Our Verdict 
Awesome! If you use a computer to store your music or movies (or both), you should check this one out
For 
Immense storage means better sound and vision for your digital media
easy to use
quiet
small
affordable
Against 
Nothing
Reviewed on
Don't worry, you haven't logged on to the wrong website. Here's why...   If you've got digital music on your computer, chances are you've made a trade-off over recording quality.
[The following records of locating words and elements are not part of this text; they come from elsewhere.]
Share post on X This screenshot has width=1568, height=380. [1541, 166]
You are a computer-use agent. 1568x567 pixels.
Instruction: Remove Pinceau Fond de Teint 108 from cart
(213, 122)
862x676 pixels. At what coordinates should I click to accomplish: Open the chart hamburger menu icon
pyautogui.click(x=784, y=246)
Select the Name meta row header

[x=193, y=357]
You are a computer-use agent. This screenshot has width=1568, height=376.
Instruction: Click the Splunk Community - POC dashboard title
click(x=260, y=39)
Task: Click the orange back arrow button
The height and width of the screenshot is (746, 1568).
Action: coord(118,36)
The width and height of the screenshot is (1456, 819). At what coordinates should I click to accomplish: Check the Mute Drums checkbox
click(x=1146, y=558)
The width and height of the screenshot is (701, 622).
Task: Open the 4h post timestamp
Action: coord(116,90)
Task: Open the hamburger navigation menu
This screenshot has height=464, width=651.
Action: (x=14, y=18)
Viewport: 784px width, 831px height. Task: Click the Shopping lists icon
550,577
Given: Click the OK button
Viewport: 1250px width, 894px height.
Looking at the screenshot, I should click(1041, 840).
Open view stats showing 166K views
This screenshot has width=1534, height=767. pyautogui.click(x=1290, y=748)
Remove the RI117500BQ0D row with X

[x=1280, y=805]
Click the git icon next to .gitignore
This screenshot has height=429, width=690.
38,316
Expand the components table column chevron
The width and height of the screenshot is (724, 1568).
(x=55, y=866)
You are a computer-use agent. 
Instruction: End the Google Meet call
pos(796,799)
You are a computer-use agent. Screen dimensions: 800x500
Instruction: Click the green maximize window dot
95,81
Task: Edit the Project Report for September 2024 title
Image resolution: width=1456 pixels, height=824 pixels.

If you've chosen the audio-first route, you'll be using Apple Lossless (or an uncompressed rival), which offers the best sound, at the expense of hard-disk space.   However, if your computer's storage capacity is more modest, you'll probably have opted for a more compressed option, such as 320kbps MP3, hoping to trade a little quality for a lot more music.    With Buffalo's TeraStation Live Network Attached Storage (NAS) box in your system, such compromises are irrelevant. Not when you've got one terabyte of hard-disk capacity to hand - that's over 1000GB, enough for 3000 Apple Lossless albums.   And that can make a big difference to your listening enjoyment: through our reference hi-fi, the Buffalo's better-quality music files clearly sound more spacious, open and musical.   Installation is simple. Hook it into your network using an Ethernet cable (it talks to both PCs and Macs), and it's ready to go.  Effective and easy to use Some of you might be saying, "But I can buy huge hard-disk storage like that for less cash?" True - but a simple external disk drive can't begin to rival the Buffalo's flexibility, not least because you don't have to turn on your computer to access its content. Its size and near-silent operation also make it living-room friendly.   The TeraStation Live also supports iTunes, making music transfer a doddle, and even complies with the DLNA (Digital Living Network Alliance) spec, allowing it to store videos, photos and music for replay on any suitable DLNA device. Amazingly, you can even remotely access its content, via Buffalo's website, www.buffaloNAS.com.   The TeraStation Live is a great device. It means anyone with an interest in storing digital music or video can enjoy much better quality. If that doesn't qualify it for inclusion in this mag, what does?